8  Supervised Learning

8.1 Decision Trees: Foundation

Decision trees are widely used supervised learning models that predict the value of a target variable by iteratively splitting the dataset based on decision rules derived from input features. The model functions as a piecewise constant approximation of the target function, producing clear, interpretable rules that are easily visualized and analyzed (Breiman et al., 1984). Decision trees are fundamental in both classification and regression tasks, serving as the building blocks for more advanced ensemble models such as Random Forests and Gradient Boosting Machines.

8.1.1 Algorithm Formulation

The core mechanism of a decision tree algorithm is the identification of optimal splits that partition the data into subsets that are increasingly homogeneous with respect to the target variable.
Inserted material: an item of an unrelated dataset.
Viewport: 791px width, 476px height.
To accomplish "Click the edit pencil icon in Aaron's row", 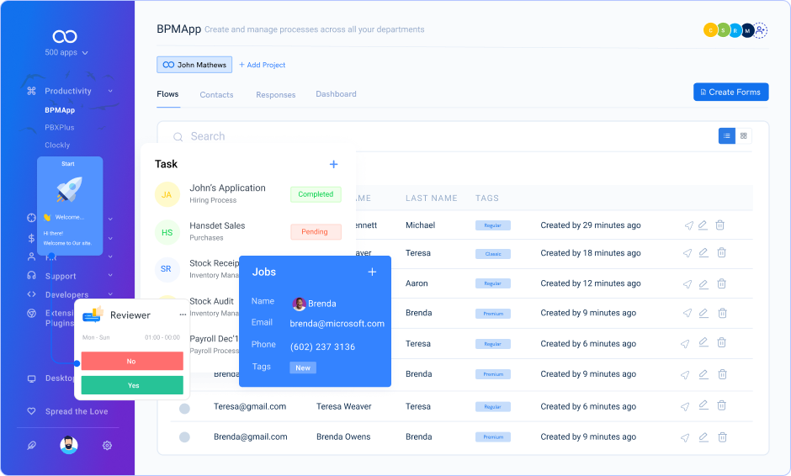I will (703, 283).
At any node \(m\), the data subset is denoted as \(Q_m\) with a sample size of \(n_m\). The objective is to find a candidate split \(\theta\), defined as a threshold for a given feature, that minimizes an impurity or loss measure \(H\).

When a split is made at node \(m\), the data is divided into two subsets: \(Q_{m,l}\) (left node) with sample size \(n_{m,l}\), and \(Q_{m,r}\) (right node) with sample size \(n_{m,r}\). The split quality, measured by \(G(Q_m, \theta)\), is given by:

\[ G(Q_m, \theta) = \frac{n_{m,l}}{n_m} H(Q_{m,l}(\theta)) + \frac{n_{m,r}}{n_m} H(Q_{m,r}(\theta)). \]
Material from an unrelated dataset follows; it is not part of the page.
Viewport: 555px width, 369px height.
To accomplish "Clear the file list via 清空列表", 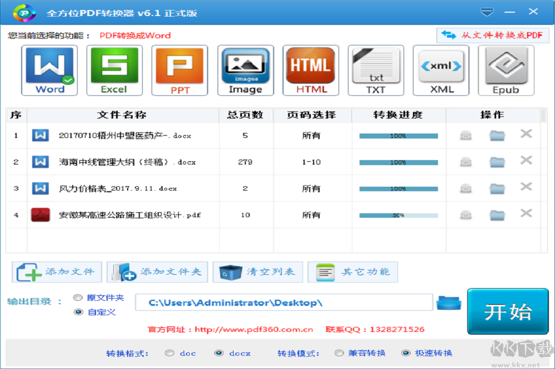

The algorithm aims to identify the split that minimizes the impurity:

\[ \theta^* = \arg\min_{\theta} G(Q_m, \theta). \]

This process is applied recursively at each child node until a stopping condition is met.

  • Stopping Criteria: The algorithm stops when the maximum tree depth is reached or when the node sample size falls below a preset threshold.
  • Pruning: Reduce the complexity of the final tree by removing branches that add little predictive value. This reduces overfitting and improves the generalization accuracy of the model.

8.1.2 Search Space for Possible Splits

At each node in the decision tree, the search space for possible splits comprises all features in the dataset and potential thresholds derived from the values of each feature. For a given feature, the algorithm considers each unique value in the current node’s subset as a possible split point. The potential thresholds are typically set as midpoints between consecutive unique values, ensuring the data is partitioned effectively.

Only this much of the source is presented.